Comment by Frank Bridge, Digital Delivery Manager, and Dr. Daniel Curry, Systems Engineer (Hydrogen Networks), at Energy Systems Catapult.

Hydrogen is set to play a crucial role in decarbonising the energy sector. By 2030, the UK aims to have 10 GW of low carbon hydrogen production capacity (at least half produced through green hydrogen production), with a potential estimated demand of over 100 TWh of hydrogen per year by 2050

The UK currently has around 30 TWh of natural gas based storage, this helps to manage seasonal variation in demand and provide resilience to the energy system. In a Net Zero world it is likely that this will be replaced by hydrogen storage.

Through the IUK funded Hydrogen Innovation Initiative (HII), Energy Systems Catapult has worked with Arup and the British Geological Survey (BGS) to explore the barriers to building and operating salt caverns for hydrogen storage and areas where innovation and support may help to remove them.

Is this a new technology?

Hydrogen salt cavern storage in the UK started in the 1970s in Teesside where hydrogen is stored as a feedstock for chemical processes. This was because salt caverns can retain large volumes of pressurised hydrogen for extended periods of time with only a limited loss of volume. Salt caverns require infrastructure above ground including: hydrogen process facilities; infrastructure to transport the hydrogen to/from the facility; the well cap; and a buffer gas/liquid storage Salt caverns as a storage technology, are understood, developed, and commercially operated globally and so are a good candidate as a hydrogen storage technology for decarbonised energy systems.

Does the UK have enough storage capacity for salt caverns?

A study by Arup, BGS, and Imperial College London estimated the UK might need 1,000 new salt caverns to replace gas consumption, with an upper-bound theoretical hydrogen storage capacity of 2,150 TWh onshore. However, subsequent analysis suggested only 10% (215 TWh) of this capacity may be practically usable due to geological and land constraints. The Royal Society projects a 2050 electricity demand of 570 TWh/year, and that this would require 60–100 TWh of hydrogen storage. Even at 10% of theoretical capacity, the UK could meet this upper demand, ensuring sufficient onshore hydrogen storage for future needs.

__Extracted material__
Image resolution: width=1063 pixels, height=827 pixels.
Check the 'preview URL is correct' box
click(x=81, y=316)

--

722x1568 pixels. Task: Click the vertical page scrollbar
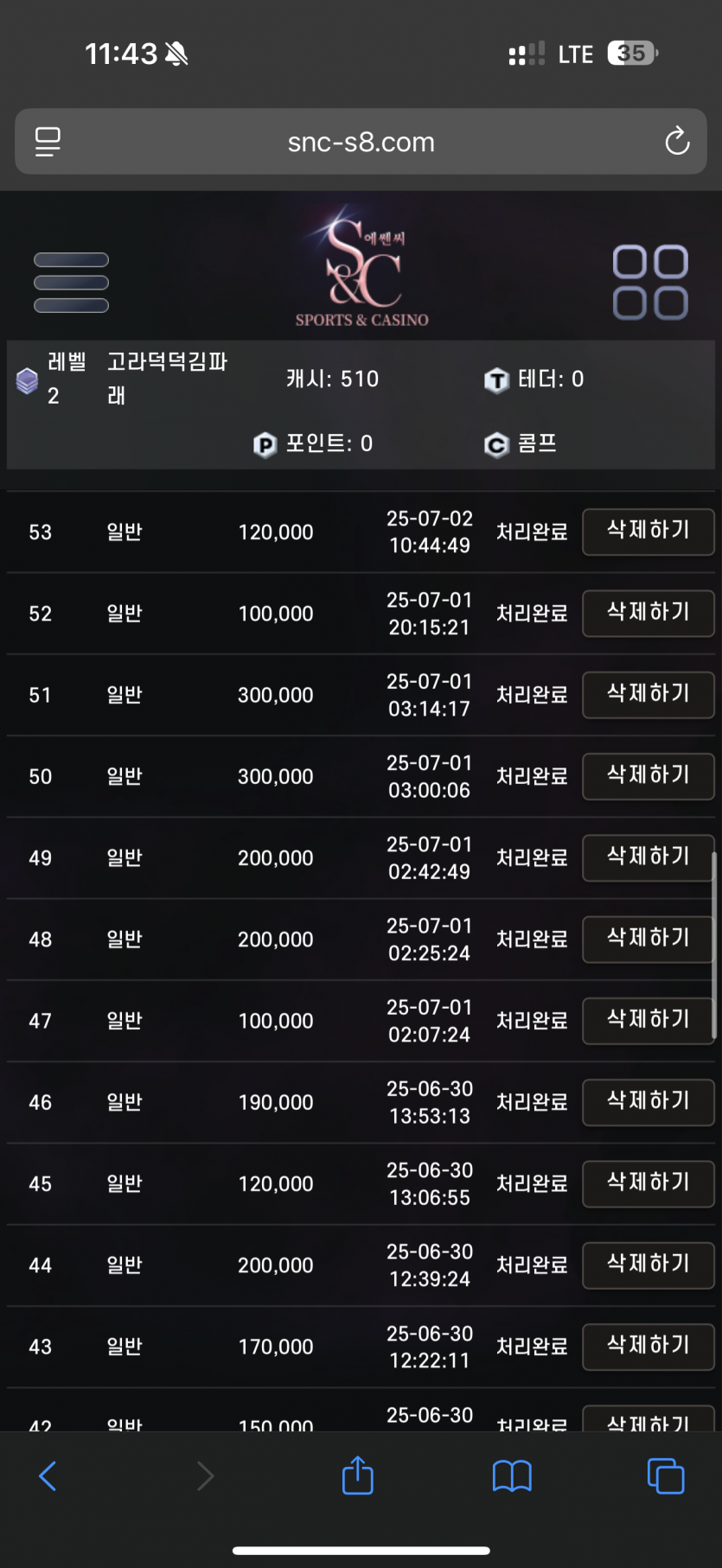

__Written instruction 1__
In the hydrogen salt cavern commentary, when and where did hydrogen salt cavern storage in the UK begin?
__Written instruction 2__
Carry on the hydrogen salt cavern commentary from its last sentence.

__Final answer 1__
In the 1970s, in Teesside.

__Final answer 2__
How can salt caverns be used?

Salt caverns are well suited for long-term, large scale energy storage due to their low loss rates relative to other storage technologies. This means they can provide energy security to an energy system by storing large amounts of energy for months or even years, then providing this energy to the system consistently (until the allocated, available, hydrogen gas has been depleted).

Additionally, at least part of the UK’s future hydrogen production will be through electrolysis, which can use electricity which may otherwise be curtailed during periods of high renewable supply and low demand.

What is needed to get hydrogen salt cavern storage in the UK to be deployed?

Barriers to deployment include:

• Uncertainty around the demand for hydrogen and the associated need and role for hydrogen storage

There is a need for long duration energy storage. Understanding the uncertainties around the right size of storage, where it is needed, and the roles salt caverns will play in a future decarbonised energy system is crucial in defining the case for salt cavern hydrogen storage. Additionally, understanding the future profile of demand for hydrogen, including demand spikes will help plan storage needs, to ultimately provide increased energy security.

• Business case certainty and pricing

Salt caverns take a long time to construct and commission, and capital costs, maintenance and operational expenses can be substantial. Without clear payback periods, operational and capital costs, and reduced uncertainty around the commitment to hydrogen, investment into salt caverns for hydrogen storage will be impacted. Clarity over how costs will be recouped once the site is operational is a key barrier to the construction of storage. Strong financial performance, maximising return of investment (ROI), would make investing in storage more promising and fruitful. Continued government investment around hydrogen storage will reduce risk and increase funding and investment opportunities.

• Access to specific technical data for new commercial hydrogen storage applications

Whilst there are existing pilots and projects, there is yet no commitment for learnings from these to be shared beyond those involved. Not having access to this data impacts the design, commissioning and operation of salt caverns, and can impact project economics and funding. Establishing a means for data to be made more widely available, to create greater business to business collaboration and communication, would reduce the re-work needed to deploy salt caverns and help to reduce the timeframe from design to operation.

• Supply Chain readiness

Early investment in skills and equipment will be vital to operate and maintain both salt caverns and supporting infrastructure. Reduced availability of these in the market will drive the cost of ownership higher and could contribute to project delays with further economic impacts.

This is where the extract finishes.